** Work instruction **
Transcribed word for word, the lines below from the one with "Instruction: Click the Visualize button" through the last line of the records form the answer; no picture is to be included.

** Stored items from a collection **
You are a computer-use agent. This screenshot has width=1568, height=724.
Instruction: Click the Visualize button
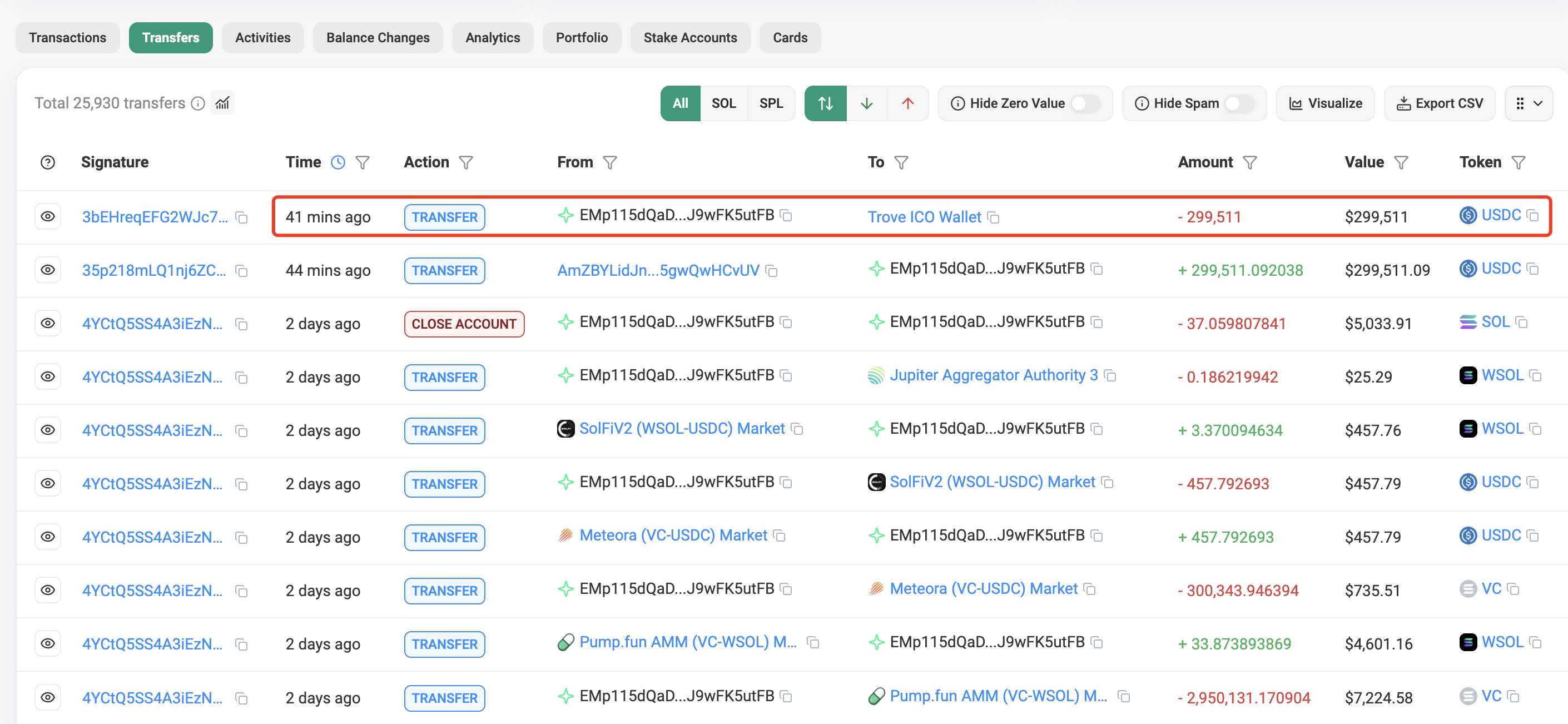tap(1325, 103)
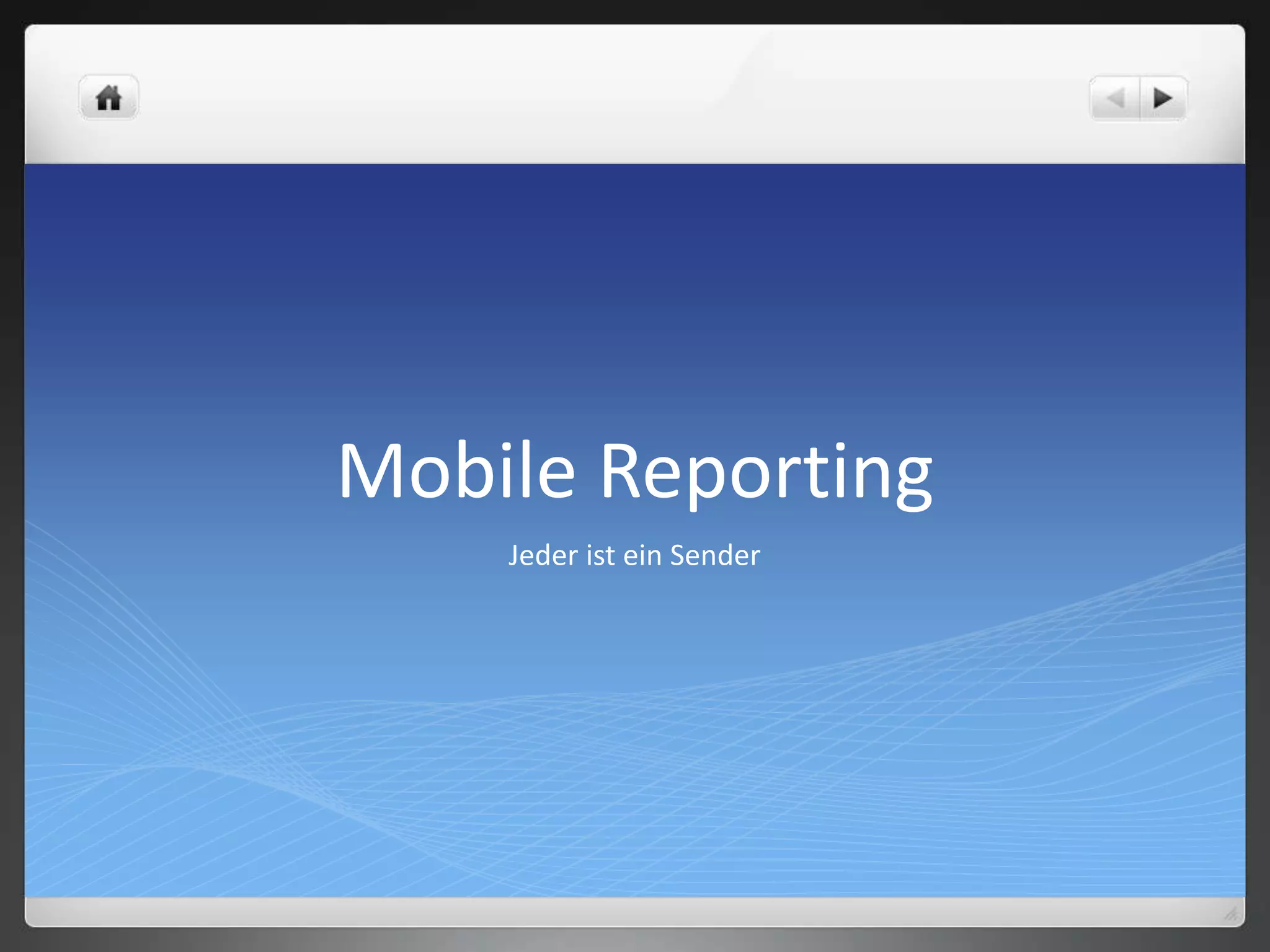Image resolution: width=1270 pixels, height=952 pixels.
Task: Return to start via house icon
Action: [109, 98]
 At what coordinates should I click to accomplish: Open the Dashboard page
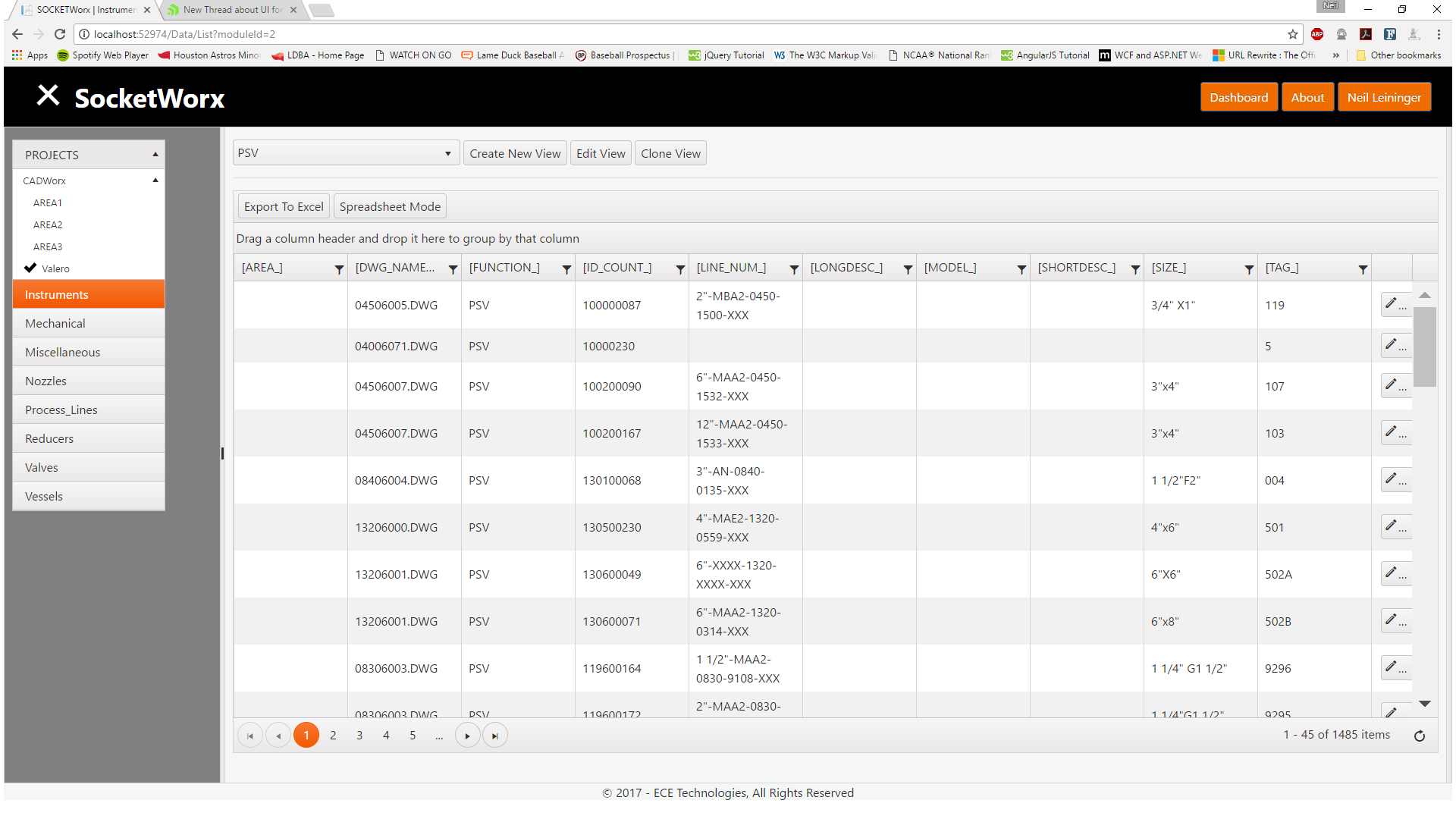pyautogui.click(x=1238, y=97)
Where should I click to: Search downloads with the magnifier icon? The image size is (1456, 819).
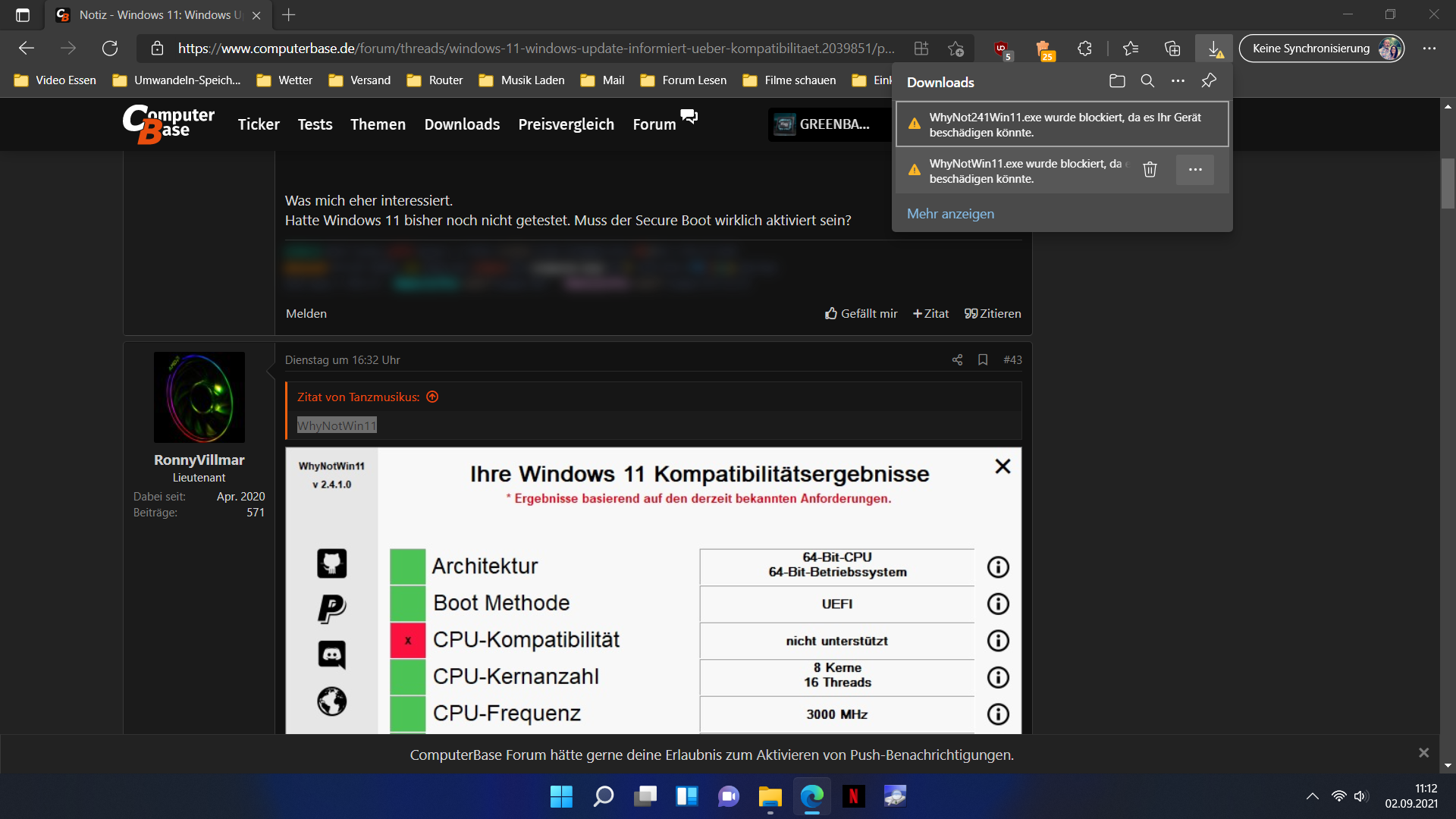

** Your solution **
Instruction: Click the Visualize button
tap(1325, 103)
Image resolution: width=1270 pixels, height=952 pixels.
Task: Return to start via house icon
Action: [109, 98]
 At what coordinates should I click to accomplish: Open the Dashboard page
pyautogui.click(x=1238, y=97)
Where should I click to: Search downloads with the magnifier icon? The image size is (1456, 819).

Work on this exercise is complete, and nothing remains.